"This project proposes to study public space of the ancient Near Eastern cities as a material correlate of civic communities. Civic communities acted as a significant political factor throughout the history of the ancient Near East, both as institutions (e.g. assemblies) and as informal groups (the “town's crowd”). These forms of social aggregation were influential and often antagonistic alternatives to the monarchical and religious central powers. However, while the Temple and the Palace as architectonic materializations of dominant powers engaged entire generations of archaeologists, the traces left by civic communities in the urban texture of the ancient cities have received far less attention.
This project approaches the study of past communal political life by analyzing the planning and use of central streets and squares at Hattusha, the capital of the Hittite Empire. The study is based on a granted access to unpublished topographical data and integrates three lines of methodological inquiry: topological analysis, urban design analysis, and ta ""contextual analysis"". Both heuristics and time focus originate from my previous studies on Syro-Hittite urbanism in the early Iron Age (1200-900 BCE). I came to understand that Late Bronze Age (14th-13th centuries BCE) urban politics are the key to city structure and political discourses for centuries to come. As case-study, Hattusha offers an optimal balance of historical relevance and data accessibility.

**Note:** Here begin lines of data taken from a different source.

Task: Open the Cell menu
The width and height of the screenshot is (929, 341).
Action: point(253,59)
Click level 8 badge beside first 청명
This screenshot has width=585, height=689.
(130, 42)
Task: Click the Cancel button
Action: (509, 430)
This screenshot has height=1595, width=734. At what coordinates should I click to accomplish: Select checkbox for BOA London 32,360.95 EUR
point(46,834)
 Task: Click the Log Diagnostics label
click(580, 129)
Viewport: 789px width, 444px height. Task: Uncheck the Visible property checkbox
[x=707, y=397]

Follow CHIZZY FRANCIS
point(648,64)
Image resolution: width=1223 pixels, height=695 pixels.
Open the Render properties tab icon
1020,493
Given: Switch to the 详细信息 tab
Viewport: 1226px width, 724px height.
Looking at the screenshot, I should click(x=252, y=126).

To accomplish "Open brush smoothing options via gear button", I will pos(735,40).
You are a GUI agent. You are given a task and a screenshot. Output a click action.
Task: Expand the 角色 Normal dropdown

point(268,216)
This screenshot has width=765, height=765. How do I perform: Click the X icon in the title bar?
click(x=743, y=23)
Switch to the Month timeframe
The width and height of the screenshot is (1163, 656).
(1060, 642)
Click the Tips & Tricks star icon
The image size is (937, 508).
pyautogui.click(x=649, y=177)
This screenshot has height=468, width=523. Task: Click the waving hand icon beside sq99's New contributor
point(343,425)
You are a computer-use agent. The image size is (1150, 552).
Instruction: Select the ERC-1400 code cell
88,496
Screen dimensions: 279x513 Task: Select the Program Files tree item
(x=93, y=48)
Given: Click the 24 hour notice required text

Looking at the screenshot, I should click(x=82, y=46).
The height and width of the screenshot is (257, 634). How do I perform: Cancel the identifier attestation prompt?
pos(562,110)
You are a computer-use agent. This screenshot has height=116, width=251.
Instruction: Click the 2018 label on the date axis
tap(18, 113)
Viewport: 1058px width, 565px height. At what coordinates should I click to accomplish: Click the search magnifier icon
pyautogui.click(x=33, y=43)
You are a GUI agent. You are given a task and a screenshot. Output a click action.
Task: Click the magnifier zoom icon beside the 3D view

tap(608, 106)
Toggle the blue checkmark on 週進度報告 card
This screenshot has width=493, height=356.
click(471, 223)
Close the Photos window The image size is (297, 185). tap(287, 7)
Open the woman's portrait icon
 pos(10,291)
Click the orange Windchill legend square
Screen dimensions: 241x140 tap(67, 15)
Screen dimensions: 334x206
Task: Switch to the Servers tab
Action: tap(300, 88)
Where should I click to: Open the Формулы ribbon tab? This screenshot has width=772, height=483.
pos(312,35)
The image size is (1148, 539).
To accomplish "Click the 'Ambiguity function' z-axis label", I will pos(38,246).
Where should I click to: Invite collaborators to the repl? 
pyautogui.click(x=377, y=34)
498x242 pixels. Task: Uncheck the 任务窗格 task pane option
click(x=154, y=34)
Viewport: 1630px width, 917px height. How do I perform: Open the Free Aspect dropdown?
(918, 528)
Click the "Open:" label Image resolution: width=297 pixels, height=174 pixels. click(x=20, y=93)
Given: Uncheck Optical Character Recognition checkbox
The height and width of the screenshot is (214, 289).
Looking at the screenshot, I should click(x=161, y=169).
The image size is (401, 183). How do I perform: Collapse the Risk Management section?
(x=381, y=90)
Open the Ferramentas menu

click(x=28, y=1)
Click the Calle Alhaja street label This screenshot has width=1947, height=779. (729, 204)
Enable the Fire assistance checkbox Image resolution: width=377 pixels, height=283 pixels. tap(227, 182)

The research aims at opening vistas on the interaction between built environment, informal civic habits, and communal institutions. It places itself across archaeology, anthropology, and urban studies. As a result, I expect an output of relevance not only for archaeologists, but for all scholars interested in comparative urban politics, ancient and modern. I also designed this research in collaboration with Ca' Foscari University to lay ground for future European-based research projects sharpen my career profile."